Unser Kunstbetrieb wird hauptsächlich von staatlicher Seite finanziert, was eine Schließung recht einfach macht. Thomas Hengelbrock wurde beispielsweise auf Nachfrage von zwei Ministerpräsidenten und einem regierenden Bürgermeister mitgeteilt, dass die Bevölkerung diese Verbote akzeptiert und man sie deshalb auch durchzieht. Das ist insgesamt unser Problem: Klagen müssen die Künstler, weil etwa Intendanten als Angestellte von Kommune oder Staat kein Klagerecht hätten. Die Rechtsträger hingegen werden ja nicht gegen sich selber klagen. Auf Anstrengung der Staatskapelle Dresden gibt es jetzt zum Beispiel einen Prozess beim Arbeitsgericht Chemnitz, auch um ein Statement zu setzen, dass Kurzarbeitergeld alleine monatelanges quasi Berufsverbot nicht ausgleichen kann.
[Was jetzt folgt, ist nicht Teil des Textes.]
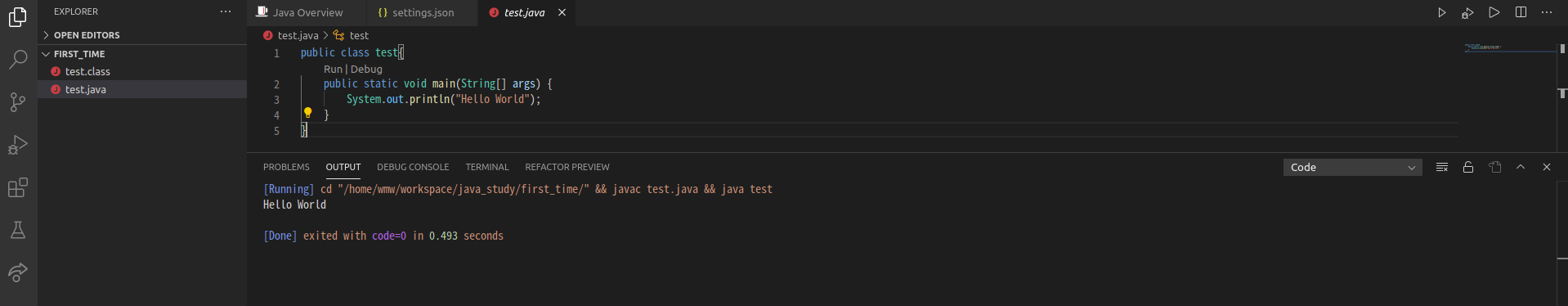Open the Testing beaker view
Was würden Sie Bundeskanzlerin Merkel oder Ministerpräsident Söder gerne sagen?
Kunst ist ein Lebensmittel. Sie definiert das Erbe der Menschheit und wenn man sieht, was von der übrig geblieben ist über die Jahrtausende, sind es immer Kunstwerke und Bauten. Keiner weiß, wer vor 100 Jahren bayerischer Ministerpräsident war, aber jeder kennt Goethe und Shakespeare. Das zum einen. Zum anderen haben gerade Deutschland und Österreich aufgrund ihrer Geschichte eine besondere Verantwortung gegenüber der Kunstfreiheit, die ja bekanntlich während der NS-Zeit aufs Schärfste unterdrückt wurde. Ein schlimmes Erbe, da müsste viel mehr historische Sensibilität walten. Die Kultur bei der schrittweisen Öffnung als letztes zu berücksichtigen, wie jüngst in einem Vorschlag des Berliner Oberbürgermeisters Müller geschehen, ist in mehrerlei Hinsicht ein Unding. Nach einem Jahr Pandemie sollte man endlich kapiert haben, dass man jedes Theater hinsichtlich Publikumskapazität und Hygienekonzept einzeln betrachten muss. Viele Studien haben der Kultur mit das geringste Innenraumrisiko überhaupt attestiert.

Wie ist das genaue weitere Vorgehen der Initiative geplant? Ihr im November angekündigter Weg eines Eilantrags auf Wiederöffnung wurde bisher ja nicht beschritten …
Es gab bereits jetzt – pikanterweise noch Tage vor der vereinbarten nächsten Ministerpräsidentenkonferenz am 3. März – eine offizielle Stellungnahme des Ministeriums, dass alle Theater bis zum 31. März geschlossen bleiben sollen. Dies wurde den Mitarbeitern der Häuser bereits mitgeteilt, basiert jedoch zum jetzigen Zeitpunkt auf keiner Rechtsgrundlage. Sobald sich diese Ankündigung durch eine offizielle Verordnung bestätigt, werden wir am 6. oder 7. März dagegen Klage einreichen.

Wer kann sich daran beteiligen – und wie?
Wir freuen uns über jede Unterstützung, mit Ausnahme von „Querdenkern“ aller Art, von denen wir uns ausdrücklich distanzieren, da unser Eilantrag auf Maskenpflicht, Testungen und Hygienekonzepten beruht. Wir brauchen vor allem finanzielle Hilfe für Medienarbeit und die ebenfalls nicht gerade kostengünstige Klage. Jeder kann uns über unsere Website eine Spende zukommen lassen. Zum jetzigen Zeitpunkt ist nicht klar, ob wir nicht letztendlich bis zum Bundesverfassungsgericht gehen müssen. Allerdings gibt es einen ganz gesunden Optimismus, was den Erfolg unseres Eilantrags betrifft. Sollten die Spendeneinnahmen dann die Ausgaben übersteigen, werden wir das Geld an durch die Pandemie mittellos gewordene Künstler weiterreichen.